Just under two months after filing a lawsuit in U.S. District Court, the Buffalo Sabres have dropped a case alleging U.S. Citizenship and Immigration Services improperly denied a green card for Dr. Edward Anthony Gannon, the team's head strength and conditioning coach.
The suit was dropped Wednesday morning and the team released a statement later in the day that said Gannon, a native of Great Britain who has been with the team since 2015, has had his petition approved.
“The matter has been resolved amicably between both parties, resulting in the complaint being withdrawn and Ed Gannon receiving approval of his EB-1 petition," the team said.
The end of the suit came in a two-paragraph notice from the court on Wednesday, which said the case was voluntarily dismissed by the plaintiffs. They were listed as Gannon and Hockey Western New York LLC, the Sabres' corporate name.
In filing the suit, the team had said Citizenship and Immigration Services made an "unlawful, arbitrary" decision to deny Gannon's application. The team said he was worthy of more consideration by the agency "as an individual of extraordinary ability."

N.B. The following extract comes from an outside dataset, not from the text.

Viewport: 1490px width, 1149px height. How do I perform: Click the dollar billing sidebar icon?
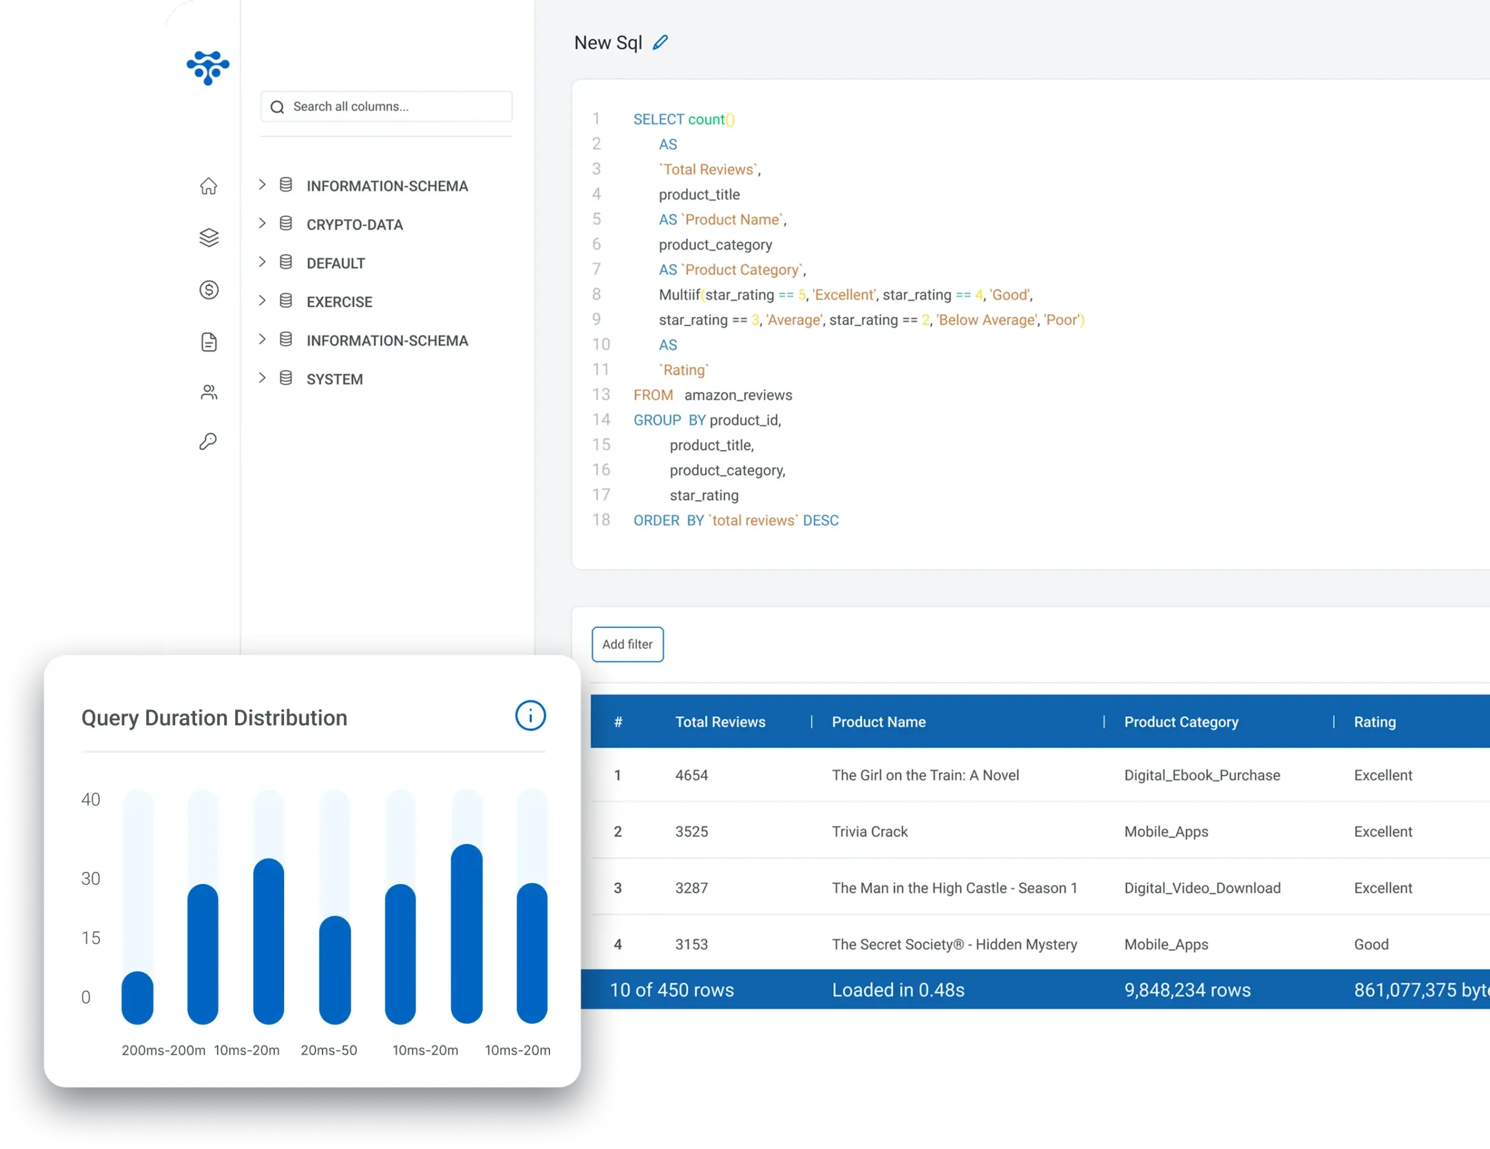point(209,290)
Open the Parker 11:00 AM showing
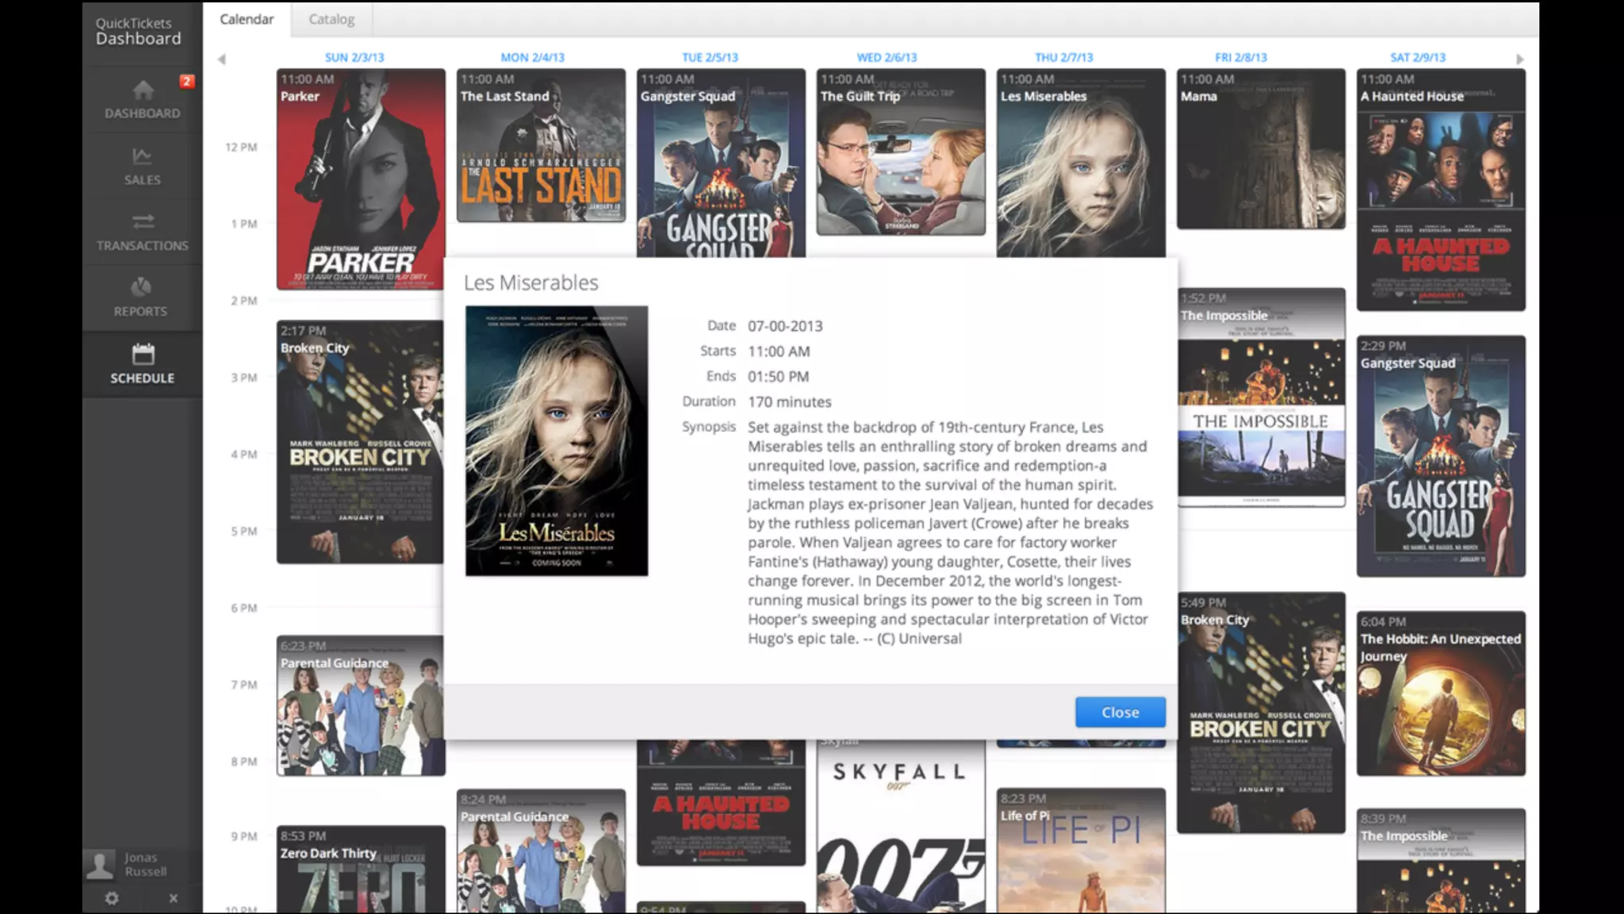The width and height of the screenshot is (1624, 914). coord(360,179)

But the agency's response was that the Sabres have failed to show Gannon has reached national or international notoriety in his field, in spite of the team's claim that he was one of only 31 people in his post in the world's top hockey league.
The team's initial petition on Gannon's behalf was denied on Jan. 14 and the club said he would be in danger of having to relinquish his post and return to Great Britain.
"Let me stress that we selected Ed after an exhaustive search across the world of professional sports performance," Sabres president Kim Pegula wrote on behalf of Gannon in a letter contained within the lawsuit. "We spanned the globe to find an elite Strength and Conditioning expert because this role is absolutely critical to our overall organizational success. It is a critical role that is fundamental to our organization’s success both on and off the ice.
"We spend tens of millions of dollars each year on world-class athletes. We require our Head of Strength and Conditioning to expertly monitor and train these athletes so they achieve success on the ice. It is a critical role that we entrust to someone who also has world-class credentials and who can properly take care of our valuable assets.”